In many American cities, there are not enough taxis to service the number of people who want a ride. Before Uber, it could take a long time to get a taxi, and people would wind up…stuck. Recently, ride-sharing companies have launched, using smartphones to connect aspiring passengers with would-be drivers. Result? More rides, better prices, improved availability. Conclusion: happy passengers.
What’s instructive about Uber is that while passengers love it, regulators and incumbent companies do not and, in fact, have worked to shut it down. Their belief is that without strict oversight, the quality of rides will diminish, and passengers will be worse off. Brian Chen, reporter for the New York Times, spoke over the issue with Professor Daniel Sperling, Director of the Institute of Transportation Studies at University of California, Davis. “Transportation has been one of the least innovative sectors in our society,” says Dr. Sperling. “When I look at these new mobility companies coming, where they’re using information and communication technology, at a very high level it’s long overdue and should be embraced with open arms.”
If healthcare took a page out of the Uber book, what could healthcare software enable over the next few years?
The parallels between healthcare facilities and taxis are strikingly similar. Regulators not only control the number of taxis, they also control the number of healthcare facilities allowed to open. While most Americans don’t realize it, there is a set of laws called “Certificate of Need” or “CON” laws. These laws lead to the same outcome as the scarcity of taxis. Joseph Miller, at the Antitrust Division of the United States Department of Justice, said CON laws “…undercut consumer choice, weaken markets’ ability to contain healthcare costs, and stifle innovation.”

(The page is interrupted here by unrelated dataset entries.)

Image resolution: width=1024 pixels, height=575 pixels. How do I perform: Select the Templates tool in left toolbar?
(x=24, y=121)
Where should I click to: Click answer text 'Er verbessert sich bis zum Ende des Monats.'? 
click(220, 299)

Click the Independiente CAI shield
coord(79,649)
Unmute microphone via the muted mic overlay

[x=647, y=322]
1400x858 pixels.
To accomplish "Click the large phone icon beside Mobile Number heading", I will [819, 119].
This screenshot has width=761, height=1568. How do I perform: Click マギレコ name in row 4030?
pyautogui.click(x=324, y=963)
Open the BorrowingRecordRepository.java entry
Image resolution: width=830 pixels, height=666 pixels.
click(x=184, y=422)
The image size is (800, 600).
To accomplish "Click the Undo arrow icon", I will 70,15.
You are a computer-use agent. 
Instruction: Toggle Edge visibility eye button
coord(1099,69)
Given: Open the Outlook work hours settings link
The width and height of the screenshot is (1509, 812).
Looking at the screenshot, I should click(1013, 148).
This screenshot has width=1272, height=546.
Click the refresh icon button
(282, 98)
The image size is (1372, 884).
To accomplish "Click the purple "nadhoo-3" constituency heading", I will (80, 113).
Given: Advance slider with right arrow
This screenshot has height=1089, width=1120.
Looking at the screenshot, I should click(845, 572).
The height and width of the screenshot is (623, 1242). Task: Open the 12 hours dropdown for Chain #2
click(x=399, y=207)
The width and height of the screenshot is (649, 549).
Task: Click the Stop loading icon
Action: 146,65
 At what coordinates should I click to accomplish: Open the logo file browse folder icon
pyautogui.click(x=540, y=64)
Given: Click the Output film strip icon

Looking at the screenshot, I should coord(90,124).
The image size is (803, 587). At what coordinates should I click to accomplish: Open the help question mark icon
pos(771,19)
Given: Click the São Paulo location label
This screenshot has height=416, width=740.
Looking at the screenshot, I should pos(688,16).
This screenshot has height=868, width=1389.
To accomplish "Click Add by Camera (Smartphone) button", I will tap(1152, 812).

Today, a new hospital or healthcare organization, in order to get permission to open up shop, needs to demonstrate that wait times are so long at current hospitals, that a new hospital could open up without harming the profit of a hospital already in operation. But, getting that type of data is nearly impossible, or has been, until now.
Imagine a scenario where patients could share the data on when they made an appointment, how long of a wait time they had for the appointment, and then how long they had to wait in an exam room. Patients have, by law, the right to their healthcare information, but in the past people have mostly been interested in clinical information, not in practice management data. However, what if we, the patients, could send our practice management data to a central database? New healthcare businesses could use that data to get permission to open up new clinics, new hospitals, and other services that could strengthen customer choice, increase the markets’ ability to contain healthcare costs, and make innovation explode.
Where could this matter the most? In Massachusetts, after healthcare reform, wait times more than tripled for primary care appointments.
The reason was straightforward. The number of patients dramatically increased but the number of doctors and the number of hospitals stayed the same. Scarcity was on the rise, just like taxis on New Years Eve. High in demand, but not a free one in sight. Healthcare reform has, of course, become a national phenomenon, which means that if data and technology can be used to increase access to healthcare facilities, such a development could dramatically improve patient satisfaction nation-wide.
Smartphones allowed us all to become better connected, but the real disruption came from breaking down barriers that previously nobody had the data or the coordination abilities to address. Is it really a stretch to think that healthcare IT doesn’t have the same future?
That would be really cool. Maybe even Uber-cool.